Souvenons nous que la descente à partir de 1966 n’était pas évidente dans les chiffres brut et que nous ne l’avons constatée qu’en indexant les chiffres bruts sur le pouvoir d’achat du $. L’inflation atteignait alors 5 à 6 % l’an et est montée dans les 10 même les 15 % au moment de la plus forte descente. Que constatons-nous aujourd’hui. L’inflation est pratiquement nulle théoriquement. Et l’on parle même de déflation.  Nous savons bien tous cependant que note pouvoir d’achat décroît régulièrement, et par période fortement.

Trois phénomènes y participent: les pouvoirs publics trafiquent l’indice du coût de la vie en retirant de l’indice des catégories qui s’enflamment. Les pouvoirs publics se gardent bien de faire figurer dans l’indice les impôts qu’ils prélèvent et qui sont de plus en plus lourds. Comme l’inflation est ainsi soi-disant contrôlée, les pouvoirs publics maintiennent ainsi artificiellement bas les taux d’emprunt et de placement.

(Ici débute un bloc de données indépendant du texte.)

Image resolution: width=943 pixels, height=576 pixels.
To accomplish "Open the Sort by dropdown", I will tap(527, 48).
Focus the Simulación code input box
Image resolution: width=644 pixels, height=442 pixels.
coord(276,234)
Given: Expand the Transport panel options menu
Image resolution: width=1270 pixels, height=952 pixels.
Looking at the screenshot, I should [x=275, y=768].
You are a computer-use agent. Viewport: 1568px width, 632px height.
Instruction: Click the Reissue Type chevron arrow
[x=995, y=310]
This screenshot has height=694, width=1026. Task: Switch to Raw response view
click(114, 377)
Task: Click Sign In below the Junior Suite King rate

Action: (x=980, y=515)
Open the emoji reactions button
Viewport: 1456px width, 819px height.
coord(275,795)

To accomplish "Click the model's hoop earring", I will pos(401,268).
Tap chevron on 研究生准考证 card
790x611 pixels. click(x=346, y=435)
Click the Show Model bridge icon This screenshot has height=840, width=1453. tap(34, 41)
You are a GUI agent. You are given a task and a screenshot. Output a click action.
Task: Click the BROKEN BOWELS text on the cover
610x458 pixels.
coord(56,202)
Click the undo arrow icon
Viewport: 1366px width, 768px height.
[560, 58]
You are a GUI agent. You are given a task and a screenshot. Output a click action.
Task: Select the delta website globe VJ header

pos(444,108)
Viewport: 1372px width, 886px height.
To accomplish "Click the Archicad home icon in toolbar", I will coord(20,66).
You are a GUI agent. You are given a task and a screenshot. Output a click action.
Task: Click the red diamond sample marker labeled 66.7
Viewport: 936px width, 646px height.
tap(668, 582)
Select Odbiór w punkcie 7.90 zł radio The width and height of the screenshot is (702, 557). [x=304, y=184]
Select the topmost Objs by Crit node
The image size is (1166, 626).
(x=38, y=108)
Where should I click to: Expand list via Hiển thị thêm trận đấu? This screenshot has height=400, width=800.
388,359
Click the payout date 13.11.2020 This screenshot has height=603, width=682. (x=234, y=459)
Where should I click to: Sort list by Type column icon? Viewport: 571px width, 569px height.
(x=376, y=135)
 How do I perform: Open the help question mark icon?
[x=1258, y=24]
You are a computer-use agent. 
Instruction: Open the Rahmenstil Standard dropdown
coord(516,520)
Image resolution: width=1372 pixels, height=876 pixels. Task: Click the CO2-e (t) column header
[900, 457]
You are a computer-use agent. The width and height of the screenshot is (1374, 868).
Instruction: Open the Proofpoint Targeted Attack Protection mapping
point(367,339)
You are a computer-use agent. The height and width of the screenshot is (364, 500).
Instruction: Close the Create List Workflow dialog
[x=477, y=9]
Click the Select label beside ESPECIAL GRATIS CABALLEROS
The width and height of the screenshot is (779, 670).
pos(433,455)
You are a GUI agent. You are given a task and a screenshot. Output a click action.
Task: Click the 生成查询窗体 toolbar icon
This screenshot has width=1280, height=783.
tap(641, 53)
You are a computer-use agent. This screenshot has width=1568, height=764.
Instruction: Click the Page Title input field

Les E-U jouent un rôle essentiel dans cette gigantesque tricherie. Pour que leur économie ne s’effondre pas, la Federal Reserve a injecté en quatre ans 85 milliards de $ par mois dans l’économie américaine. Soit quatre trillions de $. Le PIB américain atteint un montant de l’ordre 16 trillions de $. C’est donc le quart du PIB qui a été injecté. Et où est-il allé ?

Faute de clients, les entreprises n’investissaient plus dans des moyens de production. Pendant ce temps, les particuliers, inquiets pour leur avenir ont épargné. Ces trillions se sont retrouvés à Walstreet. Pourquoi ? Parce qu’en même temps les taux d’intérêt tombaient près de 0 % à long terme. Jamais l’épargne n’a été aussi élevée. Jamais son rendement n’a été aussi faible. TINA disent les financiers: there is no alternative !

Je pense que, sans ces manoeuvres artificielles, le cycle de Kondratiev que je mesure par la bourse, aurait déjà entamé sa descente à long terme. Cela peut encore durer quelques temps, car les USA sont les  « coiners of the world », mais je crains que le retour de manivelle soit pire que tout ce qu’on a appelé « crise » depuis cinq ans. La »crise des subprimes », la « crise de l’immobilier », les « crises des dettes souveraines » et les crisettes politiques internationnales ne sont sans doute que  de fades exemples de la crise que va provoquer l’inévitable reflux de ce tsunami de quatre trillions de $ investi actuellement, faute de mieux, à Walstreet.